つまり、一度食べたからといって歯がすぐに悪くなるわけではない。問題になるのは、この「戻る時間」が確保できているかどうかだ。

「量」より「頻度」が歯への負担を左右する

ここが、今回調べていて一番腑に落ちた部分だ。歯にとって負担が大きいのは、甘いものを大量に食べることそのものより、食べる回数・間隔の短さだと言われている。

一度にまとめて食べれば、酸性の時間は一区切りで済み、そのあと唾液が中和する時間を確保できる。ところが、少しずつ何度も食べ続けると、その都度また酸が作られ、pHが下がる。前の酸が中和しきる前に次の酸が加わることで、口の中が長時間酸性の状態に置かれ続けることになる。これが「だらだら食べ」が歯に良くないと言われる理由だ。

歩きながらチョコを食べ続けたり、食べ終わる前に次のお菓子を買い足したりする行動は、まさにこの「区切りのない食べ方」に近い。
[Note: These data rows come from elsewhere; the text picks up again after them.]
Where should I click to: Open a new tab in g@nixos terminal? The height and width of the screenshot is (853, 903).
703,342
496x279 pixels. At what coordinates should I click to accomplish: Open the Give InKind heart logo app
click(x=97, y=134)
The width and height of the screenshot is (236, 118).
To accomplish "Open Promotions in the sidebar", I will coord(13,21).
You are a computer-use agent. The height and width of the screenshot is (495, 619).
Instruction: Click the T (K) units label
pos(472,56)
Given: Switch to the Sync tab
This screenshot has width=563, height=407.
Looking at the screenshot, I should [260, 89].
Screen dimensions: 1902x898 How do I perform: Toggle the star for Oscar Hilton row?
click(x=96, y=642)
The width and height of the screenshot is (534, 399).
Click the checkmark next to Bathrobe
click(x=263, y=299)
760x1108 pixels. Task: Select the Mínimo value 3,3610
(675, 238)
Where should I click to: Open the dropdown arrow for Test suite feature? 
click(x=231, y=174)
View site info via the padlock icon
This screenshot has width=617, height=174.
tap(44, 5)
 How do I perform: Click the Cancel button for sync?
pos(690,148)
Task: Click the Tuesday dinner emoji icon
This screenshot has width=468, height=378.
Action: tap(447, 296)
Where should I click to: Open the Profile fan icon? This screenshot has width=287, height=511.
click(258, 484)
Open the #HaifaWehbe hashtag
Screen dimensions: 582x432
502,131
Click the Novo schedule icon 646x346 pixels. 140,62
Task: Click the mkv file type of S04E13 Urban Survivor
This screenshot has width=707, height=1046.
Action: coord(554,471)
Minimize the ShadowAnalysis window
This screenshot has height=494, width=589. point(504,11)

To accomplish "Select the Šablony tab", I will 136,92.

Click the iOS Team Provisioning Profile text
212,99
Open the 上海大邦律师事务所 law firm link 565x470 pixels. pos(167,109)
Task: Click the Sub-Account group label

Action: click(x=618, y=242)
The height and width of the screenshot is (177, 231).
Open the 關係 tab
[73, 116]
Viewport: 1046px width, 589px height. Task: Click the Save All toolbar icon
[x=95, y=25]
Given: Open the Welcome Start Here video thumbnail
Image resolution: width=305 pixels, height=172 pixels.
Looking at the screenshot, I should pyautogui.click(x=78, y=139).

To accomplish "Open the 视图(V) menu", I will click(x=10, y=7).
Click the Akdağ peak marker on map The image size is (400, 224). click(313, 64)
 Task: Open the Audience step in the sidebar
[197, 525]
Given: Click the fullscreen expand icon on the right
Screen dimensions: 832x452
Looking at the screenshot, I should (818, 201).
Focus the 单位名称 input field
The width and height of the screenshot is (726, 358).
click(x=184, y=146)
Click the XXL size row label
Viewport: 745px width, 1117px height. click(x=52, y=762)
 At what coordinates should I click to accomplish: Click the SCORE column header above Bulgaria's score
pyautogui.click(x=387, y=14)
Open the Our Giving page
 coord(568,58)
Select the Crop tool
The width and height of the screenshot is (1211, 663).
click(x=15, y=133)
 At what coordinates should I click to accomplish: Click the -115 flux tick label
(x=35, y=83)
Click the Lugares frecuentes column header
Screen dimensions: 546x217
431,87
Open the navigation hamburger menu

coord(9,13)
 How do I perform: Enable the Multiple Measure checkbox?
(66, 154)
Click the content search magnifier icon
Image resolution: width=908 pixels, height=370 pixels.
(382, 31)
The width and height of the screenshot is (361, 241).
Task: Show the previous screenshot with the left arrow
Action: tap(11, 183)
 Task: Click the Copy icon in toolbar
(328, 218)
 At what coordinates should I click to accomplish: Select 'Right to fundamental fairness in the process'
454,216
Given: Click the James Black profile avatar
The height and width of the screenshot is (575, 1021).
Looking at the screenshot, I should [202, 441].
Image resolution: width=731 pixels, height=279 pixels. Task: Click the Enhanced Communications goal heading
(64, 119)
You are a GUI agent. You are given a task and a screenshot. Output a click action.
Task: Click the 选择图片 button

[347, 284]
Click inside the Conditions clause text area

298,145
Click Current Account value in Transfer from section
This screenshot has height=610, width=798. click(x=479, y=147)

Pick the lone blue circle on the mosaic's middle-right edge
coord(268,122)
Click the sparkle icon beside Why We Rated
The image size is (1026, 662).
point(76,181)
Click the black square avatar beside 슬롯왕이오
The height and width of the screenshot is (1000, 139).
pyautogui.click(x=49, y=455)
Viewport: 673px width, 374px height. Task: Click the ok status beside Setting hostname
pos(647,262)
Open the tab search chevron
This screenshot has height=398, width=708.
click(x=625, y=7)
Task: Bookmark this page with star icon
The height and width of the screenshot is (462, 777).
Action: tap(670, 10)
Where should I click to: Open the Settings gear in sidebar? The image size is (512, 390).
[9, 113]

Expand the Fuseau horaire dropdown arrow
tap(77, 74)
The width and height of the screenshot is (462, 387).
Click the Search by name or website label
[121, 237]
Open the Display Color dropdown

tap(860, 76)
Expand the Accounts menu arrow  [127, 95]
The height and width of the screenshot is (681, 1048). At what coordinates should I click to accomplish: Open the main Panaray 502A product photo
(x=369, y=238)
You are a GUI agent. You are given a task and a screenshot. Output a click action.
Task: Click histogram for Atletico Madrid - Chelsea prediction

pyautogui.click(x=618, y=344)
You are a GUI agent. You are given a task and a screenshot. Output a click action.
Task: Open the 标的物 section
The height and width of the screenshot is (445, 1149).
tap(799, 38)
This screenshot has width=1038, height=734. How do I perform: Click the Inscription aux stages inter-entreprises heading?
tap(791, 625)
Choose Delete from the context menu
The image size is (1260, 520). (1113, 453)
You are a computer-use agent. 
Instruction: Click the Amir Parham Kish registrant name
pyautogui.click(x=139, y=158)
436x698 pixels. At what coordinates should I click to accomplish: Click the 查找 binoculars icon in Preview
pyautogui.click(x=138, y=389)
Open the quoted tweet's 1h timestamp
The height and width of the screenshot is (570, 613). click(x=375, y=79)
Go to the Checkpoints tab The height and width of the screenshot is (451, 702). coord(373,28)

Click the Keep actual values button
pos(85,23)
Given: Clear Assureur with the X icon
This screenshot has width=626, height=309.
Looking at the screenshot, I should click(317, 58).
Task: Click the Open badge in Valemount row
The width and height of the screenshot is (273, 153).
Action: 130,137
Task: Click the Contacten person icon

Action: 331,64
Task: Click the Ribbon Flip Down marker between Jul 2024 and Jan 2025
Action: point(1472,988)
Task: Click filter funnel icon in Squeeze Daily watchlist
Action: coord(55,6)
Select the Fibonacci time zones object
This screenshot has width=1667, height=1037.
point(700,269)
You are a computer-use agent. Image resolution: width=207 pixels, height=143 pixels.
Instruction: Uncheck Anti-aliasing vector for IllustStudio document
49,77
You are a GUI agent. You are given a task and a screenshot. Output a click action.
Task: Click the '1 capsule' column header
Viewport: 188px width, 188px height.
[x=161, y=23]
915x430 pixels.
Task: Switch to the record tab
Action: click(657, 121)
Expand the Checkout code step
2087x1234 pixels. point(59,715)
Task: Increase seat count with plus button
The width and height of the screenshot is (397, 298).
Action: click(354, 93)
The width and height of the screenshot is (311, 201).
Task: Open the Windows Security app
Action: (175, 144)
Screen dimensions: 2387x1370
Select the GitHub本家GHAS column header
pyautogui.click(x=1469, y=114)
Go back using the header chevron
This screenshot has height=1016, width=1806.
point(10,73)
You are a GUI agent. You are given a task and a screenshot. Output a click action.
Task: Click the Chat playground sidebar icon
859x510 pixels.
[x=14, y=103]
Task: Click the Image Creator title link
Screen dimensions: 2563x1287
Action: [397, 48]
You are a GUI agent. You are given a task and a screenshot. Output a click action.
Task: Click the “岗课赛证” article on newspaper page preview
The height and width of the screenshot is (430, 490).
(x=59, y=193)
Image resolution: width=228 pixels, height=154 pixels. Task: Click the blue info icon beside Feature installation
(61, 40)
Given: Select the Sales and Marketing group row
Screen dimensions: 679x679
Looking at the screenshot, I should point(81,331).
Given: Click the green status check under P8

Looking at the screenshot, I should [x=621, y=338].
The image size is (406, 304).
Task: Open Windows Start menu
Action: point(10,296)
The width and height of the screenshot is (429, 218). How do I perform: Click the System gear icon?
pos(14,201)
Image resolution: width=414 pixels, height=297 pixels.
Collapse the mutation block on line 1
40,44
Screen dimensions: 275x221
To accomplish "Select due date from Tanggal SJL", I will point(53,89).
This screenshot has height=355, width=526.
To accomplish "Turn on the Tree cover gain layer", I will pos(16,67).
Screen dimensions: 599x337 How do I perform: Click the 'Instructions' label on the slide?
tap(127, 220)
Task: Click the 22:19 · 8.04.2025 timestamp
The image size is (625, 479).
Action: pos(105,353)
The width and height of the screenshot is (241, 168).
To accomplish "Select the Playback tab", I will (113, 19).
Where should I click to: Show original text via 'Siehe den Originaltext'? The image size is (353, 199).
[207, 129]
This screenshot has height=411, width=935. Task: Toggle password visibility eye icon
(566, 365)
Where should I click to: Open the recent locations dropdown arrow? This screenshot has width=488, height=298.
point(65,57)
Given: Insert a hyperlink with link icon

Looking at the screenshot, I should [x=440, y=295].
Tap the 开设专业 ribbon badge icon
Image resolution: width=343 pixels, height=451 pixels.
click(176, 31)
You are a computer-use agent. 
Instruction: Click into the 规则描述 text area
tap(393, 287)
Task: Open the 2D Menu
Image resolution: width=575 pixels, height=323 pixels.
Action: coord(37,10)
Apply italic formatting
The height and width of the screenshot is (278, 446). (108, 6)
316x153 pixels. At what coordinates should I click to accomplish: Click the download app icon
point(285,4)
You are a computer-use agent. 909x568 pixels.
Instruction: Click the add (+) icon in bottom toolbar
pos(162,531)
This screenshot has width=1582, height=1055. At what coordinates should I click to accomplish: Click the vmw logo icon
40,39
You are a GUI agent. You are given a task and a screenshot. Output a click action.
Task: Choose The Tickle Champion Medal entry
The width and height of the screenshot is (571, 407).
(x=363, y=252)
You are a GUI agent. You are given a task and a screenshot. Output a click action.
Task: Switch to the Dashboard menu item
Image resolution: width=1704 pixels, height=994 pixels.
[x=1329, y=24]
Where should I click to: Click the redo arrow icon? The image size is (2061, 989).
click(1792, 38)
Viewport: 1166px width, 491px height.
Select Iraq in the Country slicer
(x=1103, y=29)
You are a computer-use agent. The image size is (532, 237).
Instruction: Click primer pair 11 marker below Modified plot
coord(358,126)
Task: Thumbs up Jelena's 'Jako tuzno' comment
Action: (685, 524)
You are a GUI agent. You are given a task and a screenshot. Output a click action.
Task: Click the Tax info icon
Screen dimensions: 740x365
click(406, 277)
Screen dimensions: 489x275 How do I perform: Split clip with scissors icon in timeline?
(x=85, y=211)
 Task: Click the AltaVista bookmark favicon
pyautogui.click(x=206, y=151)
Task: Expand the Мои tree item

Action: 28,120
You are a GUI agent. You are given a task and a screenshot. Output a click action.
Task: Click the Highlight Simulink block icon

一回ごとの量は少なくても、口の中が酸性のままになっている時間は、まとめ食べのときよりむしろ長くなっている可能性がある。

自分の体験

正直に書く。歩きながらチョコを食べて、それだけでは終わらず、また新しいお菓子を買って食べる。当時はそれを繰り返していた時期があった。まとめて一気に食べるというより、少しずつ、何度も。カロリーは気にしていたけれど、歯への影響はまったく考えていなかった。

そのうち、歯が痛むようになった。何かにぶつけたわけでもない。虫歯だとはっきり診断されたわけでもない。ただ、自炊中心の生活に戻して、外でだらだらお菓子を買い足す習慣が減った時期は、その痛みが落ち着いていた気がする。

仕組みを調べてみて、思い当たることがあった。歩きながら少しずつお菓子を食べ続けるという行動は、口の中を長時間酸性のままにするパターンそのものだったのかもしれない。一回の量ではなく、休みなく食べ続けていたことのほうが、歯にとっては負担だったのかもしれない。

これは診断ではない。歯医者にきちんと診てもらったわけではないので、本当のところは分からない。ただ、食べ方のパターンと歯の調子が重なっていたのは、自分の体で感じてきた事実だ。

今日からできること|3つの視点

「絶対にやめるべき」ではなく、知っておくと選択肢が増えるという感覚で読んでほしい。

① 間食を「区切る」

お菓子をやめる必要はない。ただ、だらだら食べ続けるより、時間を決めて一度に食べるほうが、口の中が酸性のままになる時間は短く済む。歩きながら食べ続ける・食べ終わる前に次を買い足す、という行動を一度見直してみる価値はある。

② 甘いものの後は水を飲む

水を飲む、うがいをするだけでも、口の中に残った糖分が洗い流され、唾液による中和を助けることになる。特別な道具はいらない。

③ 「今日はもう買わない」というルールを作る

意志で我慢しようとするより、環境を変えるほうが現実的だ。この考え方は、砂糖中毒を克服したいと感じていたときにも試したことがある。「家にお菓子を置かない」のと同じで、「次を買わない」という小さなルールが、意外と効果を持つ。

まとめ

  • 歯は毎日「脱灰」と「再石灰化」を繰り返している
  • 何をどれだけ食べたかより、「頻度」と「間隔」が歯への影響を左右する
  • だらだら食べ続けると、口の中が酸性のままになり、再石灰化の時間が確保しにくくなる
  • 完璧にやめる必要はない。まず「区切る」ことから試してみる

歯の痛みが続く場合、原因は食生活だけとは限らない。虫歯や知覚過敏、他の要因が関わっていることもあるので、痛みが続くなら我慢せず歯医者に相談してほしい。この記事はあくまで食生活の観点からの一つの視点として読んでほしい。

完璧にやらなくていい。まず今日、間食を一区切りだけ意識してみることから始めてみてほしい。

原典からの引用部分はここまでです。